Definately, I'm sorry to have missed this one. And would love to do a future one.


----------



## Geronimo (Jul 5, 2004)

Luminosity said:
			
		

> Hands up who thinks the 'Day in the Life ' theme should be an ongoing thing ?
> Every once in a while we can agree on & nominate a date and get shootin ....



Yes but weekends are much better.


----------



## manda (Jul 5, 2004)

great shots Mindy!!!!
i love these things...

is anyone else posting theirs? graig?!


----------



## ZacKrohn (Jul 5, 2004)

:cheer:  :cheer:  :cheer:


----------



## luckydog (Jul 5, 2004)

I missed it because i was at work all day  Sucks being in a job where it is illegal to take photos @ work thanks to a few stupid people. There are lots of cool toys here too.
Definitely up for more of these  "a day in the life" topics though.


----------



## graigdavis (Jul 6, 2004)

Mine will be up tomorrow morning.  Im glad you all enjoy this so much!!


----------



## terri (Jul 6, 2004)

Hopefully mine will be up tomorrow, too!   Sorry so late.....always has to a slacker in the group, though, right?


----------



## Karalee (Jul 6, 2004)

Ok, so I finally got mine done. I didnt realise that the only film I had was 400, 400 or 400 speed, so theyre a little grainy. Some of them are larger than others but I had such a headache getting it all together I just couldnt be bothered with it anymore  theyve only been cropped and text added.

Kara's Day in the life

Enjoy


Kara

PS you might have to click it a few times or refresh cos that damn server sucks!


----------



## Daniel (Jul 6, 2004)

Well, finally my pictures made it to the web.

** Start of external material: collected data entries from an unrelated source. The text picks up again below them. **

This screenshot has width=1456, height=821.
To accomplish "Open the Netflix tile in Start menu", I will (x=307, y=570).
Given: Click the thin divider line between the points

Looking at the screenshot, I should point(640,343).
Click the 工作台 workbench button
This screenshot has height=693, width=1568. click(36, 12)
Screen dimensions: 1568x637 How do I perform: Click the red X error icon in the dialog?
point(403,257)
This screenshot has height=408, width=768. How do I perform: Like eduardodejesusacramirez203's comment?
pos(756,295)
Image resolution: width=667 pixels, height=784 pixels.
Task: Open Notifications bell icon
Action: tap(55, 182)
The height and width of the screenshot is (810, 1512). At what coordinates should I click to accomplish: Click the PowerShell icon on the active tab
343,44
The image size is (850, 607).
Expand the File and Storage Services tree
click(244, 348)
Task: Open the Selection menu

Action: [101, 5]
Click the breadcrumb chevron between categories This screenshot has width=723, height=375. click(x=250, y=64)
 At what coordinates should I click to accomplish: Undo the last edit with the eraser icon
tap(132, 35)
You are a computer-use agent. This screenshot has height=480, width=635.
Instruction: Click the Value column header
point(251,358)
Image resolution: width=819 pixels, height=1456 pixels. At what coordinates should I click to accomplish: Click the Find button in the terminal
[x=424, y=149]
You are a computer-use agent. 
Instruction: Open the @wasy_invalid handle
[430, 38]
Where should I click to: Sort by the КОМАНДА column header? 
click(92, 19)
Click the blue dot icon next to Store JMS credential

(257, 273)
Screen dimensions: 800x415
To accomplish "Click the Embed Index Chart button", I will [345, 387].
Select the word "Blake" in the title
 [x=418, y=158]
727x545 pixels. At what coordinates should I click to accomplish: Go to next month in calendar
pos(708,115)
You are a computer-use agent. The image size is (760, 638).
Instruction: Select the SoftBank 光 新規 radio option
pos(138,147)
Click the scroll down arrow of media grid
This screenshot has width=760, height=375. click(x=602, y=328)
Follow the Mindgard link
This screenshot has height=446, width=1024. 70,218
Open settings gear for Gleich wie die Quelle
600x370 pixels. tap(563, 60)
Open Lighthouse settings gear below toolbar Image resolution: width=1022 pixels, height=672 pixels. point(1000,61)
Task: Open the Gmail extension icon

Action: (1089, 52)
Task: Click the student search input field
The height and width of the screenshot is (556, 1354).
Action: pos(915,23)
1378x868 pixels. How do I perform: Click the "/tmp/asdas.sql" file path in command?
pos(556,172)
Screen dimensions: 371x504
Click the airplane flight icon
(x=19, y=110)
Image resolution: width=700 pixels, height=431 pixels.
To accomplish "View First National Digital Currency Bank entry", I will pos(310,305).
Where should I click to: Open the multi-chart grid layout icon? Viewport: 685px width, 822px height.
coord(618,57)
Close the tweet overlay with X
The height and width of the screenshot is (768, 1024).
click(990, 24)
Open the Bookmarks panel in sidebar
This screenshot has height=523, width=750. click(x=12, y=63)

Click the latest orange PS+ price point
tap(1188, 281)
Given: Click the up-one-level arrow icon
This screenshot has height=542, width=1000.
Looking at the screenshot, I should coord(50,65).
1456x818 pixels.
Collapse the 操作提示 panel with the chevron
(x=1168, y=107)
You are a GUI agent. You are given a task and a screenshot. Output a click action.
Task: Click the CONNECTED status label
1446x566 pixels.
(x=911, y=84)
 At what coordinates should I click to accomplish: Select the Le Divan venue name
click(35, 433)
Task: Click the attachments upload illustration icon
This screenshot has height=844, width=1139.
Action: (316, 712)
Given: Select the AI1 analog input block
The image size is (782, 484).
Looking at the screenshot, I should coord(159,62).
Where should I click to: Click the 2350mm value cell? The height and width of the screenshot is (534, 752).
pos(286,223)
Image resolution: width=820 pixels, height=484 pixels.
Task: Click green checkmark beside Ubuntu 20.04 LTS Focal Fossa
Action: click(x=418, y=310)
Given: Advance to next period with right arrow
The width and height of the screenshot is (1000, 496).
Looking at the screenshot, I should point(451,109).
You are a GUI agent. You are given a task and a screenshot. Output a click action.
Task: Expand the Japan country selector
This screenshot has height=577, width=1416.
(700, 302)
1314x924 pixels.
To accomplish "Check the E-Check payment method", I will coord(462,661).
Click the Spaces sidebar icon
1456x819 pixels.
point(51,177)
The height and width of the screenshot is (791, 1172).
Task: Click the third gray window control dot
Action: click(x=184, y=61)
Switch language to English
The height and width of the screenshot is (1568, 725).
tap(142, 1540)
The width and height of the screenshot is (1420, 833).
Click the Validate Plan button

http://www.villagephotos.com/pubbrowse.asp?selected=916880


----------



## danalec99 (Jul 6, 2004)

Man, we have a whole bunch of Daniels here


----------



## graigdavis (Jul 7, 2004)

OK, finaly got mine finished.  Click on the picture for a description.  Its not to arty like some of the others.  Most of the time I was in a rush to get to the next place.

http://www.picturetrail.com/gallery/view?p=999&gid=4689309&uid=1242991&members=1


----------



## terri (Jul 7, 2004)

They're fine, Graig!   You look so cute when you're pretending to be asleep.     

I got mine scanned last night before I crashed... 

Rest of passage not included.